■ Problem statement:
Copy the records that follow exactly, leaving nothing out.

Stored items from a collection
----

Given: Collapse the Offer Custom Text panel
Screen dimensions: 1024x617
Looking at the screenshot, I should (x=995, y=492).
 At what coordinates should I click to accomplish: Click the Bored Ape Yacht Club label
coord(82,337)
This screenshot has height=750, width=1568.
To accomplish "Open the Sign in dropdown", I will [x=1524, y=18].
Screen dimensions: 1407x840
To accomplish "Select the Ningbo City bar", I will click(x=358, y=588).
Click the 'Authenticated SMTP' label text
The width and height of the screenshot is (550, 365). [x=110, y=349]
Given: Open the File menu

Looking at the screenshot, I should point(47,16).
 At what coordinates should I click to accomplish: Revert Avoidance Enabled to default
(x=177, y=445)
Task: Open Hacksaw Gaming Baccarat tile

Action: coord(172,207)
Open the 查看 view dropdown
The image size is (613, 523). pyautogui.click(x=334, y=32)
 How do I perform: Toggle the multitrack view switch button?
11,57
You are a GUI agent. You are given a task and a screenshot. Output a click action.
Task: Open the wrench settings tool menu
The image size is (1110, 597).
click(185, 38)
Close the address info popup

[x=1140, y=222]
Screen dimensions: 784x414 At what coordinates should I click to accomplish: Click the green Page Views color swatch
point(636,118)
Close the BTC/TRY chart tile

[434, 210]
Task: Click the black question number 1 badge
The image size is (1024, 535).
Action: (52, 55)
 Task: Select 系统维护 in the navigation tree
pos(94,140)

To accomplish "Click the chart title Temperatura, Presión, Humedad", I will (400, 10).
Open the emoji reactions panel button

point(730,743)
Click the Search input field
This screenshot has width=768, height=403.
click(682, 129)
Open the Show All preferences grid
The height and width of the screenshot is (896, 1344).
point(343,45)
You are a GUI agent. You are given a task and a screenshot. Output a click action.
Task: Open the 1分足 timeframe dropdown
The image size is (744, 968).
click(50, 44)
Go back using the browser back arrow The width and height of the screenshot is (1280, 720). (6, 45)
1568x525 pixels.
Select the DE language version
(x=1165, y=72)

----

■ Response area:
Given: Collapse the Offer Custom Text panel
Screen dimensions: 1024x617
Looking at the screenshot, I should (x=995, y=492).
 At what coordinates should I click to accomplish: Click the Bored Ape Yacht Club label
coord(82,337)
This screenshot has height=750, width=1568.
To accomplish "Open the Sign in dropdown", I will [x=1524, y=18].
Screen dimensions: 1407x840
To accomplish "Select the Ningbo City bar", I will click(x=358, y=588).
Click the 'Authenticated SMTP' label text
The width and height of the screenshot is (550, 365). [x=110, y=349]
Given: Open the File menu

Looking at the screenshot, I should point(47,16).
 At what coordinates should I click to accomplish: Revert Avoidance Enabled to default
(x=177, y=445)
Task: Open Hacksaw Gaming Baccarat tile

Action: coord(172,207)
Open the 查看 view dropdown
The image size is (613, 523). pyautogui.click(x=334, y=32)
 How do I perform: Toggle the multitrack view switch button?
11,57
You are a GUI agent. You are given a task and a screenshot. Output a click action.
Task: Open the wrench settings tool menu
The image size is (1110, 597).
click(185, 38)
Close the address info popup

[x=1140, y=222]
Screen dimensions: 784x414 At what coordinates should I click to accomplish: Click the green Page Views color swatch
point(636,118)
Close the BTC/TRY chart tile

[434, 210]
Task: Click the black question number 1 badge
The image size is (1024, 535).
Action: (52, 55)
 Task: Select 系统维护 in the navigation tree
pos(94,140)

To accomplish "Click the chart title Temperatura, Presión, Humedad", I will (400, 10).
Open the emoji reactions panel button

point(730,743)
Click the Search input field
This screenshot has width=768, height=403.
click(682, 129)
Open the Show All preferences grid
The height and width of the screenshot is (896, 1344).
point(343,45)
You are a GUI agent. You are given a task and a screenshot. Output a click action.
Task: Open the 1分足 timeframe dropdown
The image size is (744, 968).
click(50, 44)
Go back using the browser back arrow The width and height of the screenshot is (1280, 720). (6, 45)
1568x525 pixels.
Select the DE language version
(x=1165, y=72)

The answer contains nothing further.